Coquerel's coua (Coua coquereli) is a species of cuckoo in the family Cuculidae.
It is endemic to Madagascar. Its habitat is subtropical or tropical dry forests. It was named in 1867 by the French naturalist Alfred Grandidier in honor of the French navy surgeon and naturalist Charles Coquerel.

==Description==
Coquerel's coua is approximately 40 cm in length and has a large blue patch of bare skin around the eye, a characteristic of the Coua genus that is similar to African turacos. The plumage is silky, the crown is black, the upper parts and tail are light brown or greyish-brown, and the lower breast and belly is suffused with red. The iris is red and the beak and legs are slaty grey. As a member of the cuckoo family, it has a reversible third toe and resembles the coucal in its method of scrambling through tangled bushes and lianas while searching for food. Observations indicate that it can climb about 10 m above the ground.

==Distribution and habitat==
Coquerel's coua is endemic to Madagascar where it lives in the dry deciduous forest and gallery forest in the west of the island. It shares this habitat with the giant coua (Coua gigas). In this area, the wet season is from December to February, and this is followed by a long dry season.

==Behaviour==
Coquerel's coua is predominantly a ground-dwelling bird. It feeds mainly on insects and other arthropods, with seeds also forming part of the diet. The diet and the feeding strategies used vary with the season, and include gleaning, probing the litter, chasing prey, leaping and sallying into the air to catch insects.

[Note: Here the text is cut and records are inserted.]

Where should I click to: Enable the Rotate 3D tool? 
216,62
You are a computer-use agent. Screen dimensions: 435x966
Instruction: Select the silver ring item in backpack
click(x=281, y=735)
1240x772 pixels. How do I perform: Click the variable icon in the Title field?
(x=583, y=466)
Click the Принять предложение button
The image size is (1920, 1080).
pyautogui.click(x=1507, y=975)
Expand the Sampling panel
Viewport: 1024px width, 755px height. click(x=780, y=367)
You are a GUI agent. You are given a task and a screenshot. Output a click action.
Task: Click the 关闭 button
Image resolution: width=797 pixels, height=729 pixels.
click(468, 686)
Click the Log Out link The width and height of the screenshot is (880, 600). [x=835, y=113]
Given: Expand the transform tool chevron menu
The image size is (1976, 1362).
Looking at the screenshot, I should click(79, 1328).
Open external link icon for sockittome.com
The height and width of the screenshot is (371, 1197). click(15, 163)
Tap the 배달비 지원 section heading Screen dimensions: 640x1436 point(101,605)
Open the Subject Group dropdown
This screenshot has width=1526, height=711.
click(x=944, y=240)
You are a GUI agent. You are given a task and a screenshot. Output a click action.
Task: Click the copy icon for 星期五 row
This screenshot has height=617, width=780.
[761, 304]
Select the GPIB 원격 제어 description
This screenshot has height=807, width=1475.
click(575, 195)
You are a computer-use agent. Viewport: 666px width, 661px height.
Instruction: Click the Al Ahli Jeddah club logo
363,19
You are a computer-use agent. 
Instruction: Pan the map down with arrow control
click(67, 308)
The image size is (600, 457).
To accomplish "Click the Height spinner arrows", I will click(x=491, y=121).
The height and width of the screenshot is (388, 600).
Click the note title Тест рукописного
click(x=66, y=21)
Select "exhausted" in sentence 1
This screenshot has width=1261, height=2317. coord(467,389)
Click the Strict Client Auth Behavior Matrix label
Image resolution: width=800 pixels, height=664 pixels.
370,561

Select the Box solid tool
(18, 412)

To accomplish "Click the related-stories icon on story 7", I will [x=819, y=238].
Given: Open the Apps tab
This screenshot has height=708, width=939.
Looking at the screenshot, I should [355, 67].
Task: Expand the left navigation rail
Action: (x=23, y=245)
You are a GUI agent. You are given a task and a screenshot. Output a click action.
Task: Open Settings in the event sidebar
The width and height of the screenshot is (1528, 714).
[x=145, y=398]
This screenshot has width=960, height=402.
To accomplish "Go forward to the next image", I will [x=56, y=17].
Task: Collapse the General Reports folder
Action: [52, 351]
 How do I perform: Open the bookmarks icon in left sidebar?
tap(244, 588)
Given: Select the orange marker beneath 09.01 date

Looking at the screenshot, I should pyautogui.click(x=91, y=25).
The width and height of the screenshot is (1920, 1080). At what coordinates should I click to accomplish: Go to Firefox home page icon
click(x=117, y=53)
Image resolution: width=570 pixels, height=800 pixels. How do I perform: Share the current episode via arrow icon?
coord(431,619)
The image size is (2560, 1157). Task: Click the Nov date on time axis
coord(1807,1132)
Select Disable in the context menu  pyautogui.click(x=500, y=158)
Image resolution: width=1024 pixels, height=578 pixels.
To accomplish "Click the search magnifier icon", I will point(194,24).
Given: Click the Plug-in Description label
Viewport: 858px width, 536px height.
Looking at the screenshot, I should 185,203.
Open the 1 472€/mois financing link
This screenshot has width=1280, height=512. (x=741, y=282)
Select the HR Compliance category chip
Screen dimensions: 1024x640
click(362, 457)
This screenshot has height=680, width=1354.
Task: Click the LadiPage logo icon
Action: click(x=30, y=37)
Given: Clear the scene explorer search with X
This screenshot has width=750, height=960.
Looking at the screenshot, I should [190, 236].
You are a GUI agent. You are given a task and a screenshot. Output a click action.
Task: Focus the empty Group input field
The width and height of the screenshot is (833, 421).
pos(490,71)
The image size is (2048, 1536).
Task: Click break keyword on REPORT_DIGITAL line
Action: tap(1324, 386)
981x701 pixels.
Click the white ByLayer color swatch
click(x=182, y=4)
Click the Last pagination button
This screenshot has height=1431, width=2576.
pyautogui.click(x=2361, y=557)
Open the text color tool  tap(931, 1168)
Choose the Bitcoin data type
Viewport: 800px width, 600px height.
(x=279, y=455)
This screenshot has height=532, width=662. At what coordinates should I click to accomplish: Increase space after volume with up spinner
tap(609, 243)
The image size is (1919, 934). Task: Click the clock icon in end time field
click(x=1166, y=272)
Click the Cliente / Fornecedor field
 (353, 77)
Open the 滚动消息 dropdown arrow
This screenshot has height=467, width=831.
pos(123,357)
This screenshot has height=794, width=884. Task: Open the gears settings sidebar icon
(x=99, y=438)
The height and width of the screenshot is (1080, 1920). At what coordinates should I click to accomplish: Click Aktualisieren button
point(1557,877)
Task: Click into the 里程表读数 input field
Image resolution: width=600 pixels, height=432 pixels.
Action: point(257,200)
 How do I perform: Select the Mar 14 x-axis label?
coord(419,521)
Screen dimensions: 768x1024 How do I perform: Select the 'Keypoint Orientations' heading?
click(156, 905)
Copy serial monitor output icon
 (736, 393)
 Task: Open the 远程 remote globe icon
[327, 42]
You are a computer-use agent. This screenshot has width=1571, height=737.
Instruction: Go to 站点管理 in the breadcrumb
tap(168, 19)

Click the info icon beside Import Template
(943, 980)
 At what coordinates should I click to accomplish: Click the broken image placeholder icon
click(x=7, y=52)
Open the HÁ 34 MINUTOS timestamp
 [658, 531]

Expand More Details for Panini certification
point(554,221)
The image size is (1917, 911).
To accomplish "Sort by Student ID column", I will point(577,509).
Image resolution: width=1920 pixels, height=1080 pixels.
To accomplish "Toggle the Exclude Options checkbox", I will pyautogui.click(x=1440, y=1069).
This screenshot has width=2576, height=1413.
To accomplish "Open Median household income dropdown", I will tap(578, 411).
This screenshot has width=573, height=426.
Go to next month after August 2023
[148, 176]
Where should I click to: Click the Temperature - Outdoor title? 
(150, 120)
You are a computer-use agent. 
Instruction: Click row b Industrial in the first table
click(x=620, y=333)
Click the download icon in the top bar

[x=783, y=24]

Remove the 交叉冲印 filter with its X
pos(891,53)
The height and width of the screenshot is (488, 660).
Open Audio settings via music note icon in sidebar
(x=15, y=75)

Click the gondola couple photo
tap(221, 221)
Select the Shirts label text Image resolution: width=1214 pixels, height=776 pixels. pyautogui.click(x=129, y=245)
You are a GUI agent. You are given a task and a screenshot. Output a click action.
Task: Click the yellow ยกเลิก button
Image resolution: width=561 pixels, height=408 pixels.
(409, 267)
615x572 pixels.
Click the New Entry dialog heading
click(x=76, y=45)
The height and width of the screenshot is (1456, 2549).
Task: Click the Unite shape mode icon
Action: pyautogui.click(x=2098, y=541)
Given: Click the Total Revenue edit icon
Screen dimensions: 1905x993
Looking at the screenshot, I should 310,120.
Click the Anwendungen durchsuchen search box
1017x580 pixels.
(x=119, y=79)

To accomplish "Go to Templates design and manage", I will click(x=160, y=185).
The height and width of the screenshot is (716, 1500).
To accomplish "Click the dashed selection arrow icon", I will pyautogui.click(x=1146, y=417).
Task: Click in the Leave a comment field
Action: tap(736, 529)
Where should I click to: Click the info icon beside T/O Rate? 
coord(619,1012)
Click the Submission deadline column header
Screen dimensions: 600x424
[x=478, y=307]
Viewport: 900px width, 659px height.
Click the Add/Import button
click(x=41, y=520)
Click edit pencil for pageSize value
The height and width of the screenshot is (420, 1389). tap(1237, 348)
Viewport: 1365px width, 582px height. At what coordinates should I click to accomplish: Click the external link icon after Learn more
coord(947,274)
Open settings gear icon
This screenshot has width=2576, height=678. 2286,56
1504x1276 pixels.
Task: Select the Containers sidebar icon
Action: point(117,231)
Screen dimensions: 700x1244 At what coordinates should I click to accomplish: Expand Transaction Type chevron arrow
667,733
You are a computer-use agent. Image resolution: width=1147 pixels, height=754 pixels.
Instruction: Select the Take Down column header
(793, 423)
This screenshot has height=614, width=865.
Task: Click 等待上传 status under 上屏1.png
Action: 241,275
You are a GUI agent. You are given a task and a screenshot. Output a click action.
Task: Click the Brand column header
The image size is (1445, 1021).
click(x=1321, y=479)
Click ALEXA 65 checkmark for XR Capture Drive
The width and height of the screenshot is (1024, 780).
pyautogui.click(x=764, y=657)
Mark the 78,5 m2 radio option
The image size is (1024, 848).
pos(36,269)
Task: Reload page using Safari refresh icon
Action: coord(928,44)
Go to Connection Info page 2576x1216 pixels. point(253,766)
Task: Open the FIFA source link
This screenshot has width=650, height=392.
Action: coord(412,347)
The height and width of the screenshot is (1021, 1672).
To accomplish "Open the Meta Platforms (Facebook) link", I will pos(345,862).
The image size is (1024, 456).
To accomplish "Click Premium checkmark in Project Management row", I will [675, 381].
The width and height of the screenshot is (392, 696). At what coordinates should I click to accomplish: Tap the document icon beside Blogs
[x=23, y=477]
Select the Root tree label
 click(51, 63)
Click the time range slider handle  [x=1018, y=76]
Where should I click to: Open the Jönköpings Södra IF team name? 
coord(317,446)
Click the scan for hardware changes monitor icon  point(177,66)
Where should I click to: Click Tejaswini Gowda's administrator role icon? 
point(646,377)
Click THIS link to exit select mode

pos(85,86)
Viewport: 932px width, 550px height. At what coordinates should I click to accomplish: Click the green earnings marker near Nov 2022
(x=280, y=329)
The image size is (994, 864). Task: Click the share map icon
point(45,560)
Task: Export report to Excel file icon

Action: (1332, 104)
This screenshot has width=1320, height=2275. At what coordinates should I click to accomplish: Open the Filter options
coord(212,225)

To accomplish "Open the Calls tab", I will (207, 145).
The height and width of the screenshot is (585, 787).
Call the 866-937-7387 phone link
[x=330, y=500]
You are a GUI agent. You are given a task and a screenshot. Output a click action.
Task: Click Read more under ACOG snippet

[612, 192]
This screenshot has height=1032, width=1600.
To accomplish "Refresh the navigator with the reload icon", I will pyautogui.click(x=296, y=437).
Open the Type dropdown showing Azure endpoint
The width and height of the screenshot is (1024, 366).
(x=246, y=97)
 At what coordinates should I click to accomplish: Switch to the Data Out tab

Coquerel's coua is a solitary bird during most of the year, each bird having a home range. Towards the end of the dry season, birds form monogamous pairs, usually jointly occupying their individual home ranges. Breeding takes place in the wet season, between November and April. On several occasions males have been observed approaching females carrying a gift (a caterpillar or a grasshopper), but after mating, has consumed the insect himself. The nests are built a few metres off the ground in dense vegetation. Unlike most other cuckoos, this bird builds its own nest, incubates its own eggs and rears its young. Clutch size averages 1.8 and the minimum incubation time is 13 days. The young have a patterned interior to the mouth (as do several related species) which may visually stimulate the parent to feed the juvenile. They leave the nest after about nine days, when still covered with down and unable to fly. They then perch on the ground or among the undergrowth awaiting visits by the adults, which feed them caterpillars and crickets. This early fledging may be because of the danger of nest predation by such predators as the narrow-striped mongoose, the small Indian civet and the common brown lemur, snakes such as the Malagasy giant hognose, and birds such as the Madagascar harrier-hawk, the cuckoo roller and the Malagasy coucal.

==Status==
Although Coquerel's coua has a limited range in western Madagascar and the population appears to be decreasing, this is a slow trend and the bird is plentiful within its range. For these reasons, the International Union for Conservation of Nature has assessed its conservation status as being of least concern.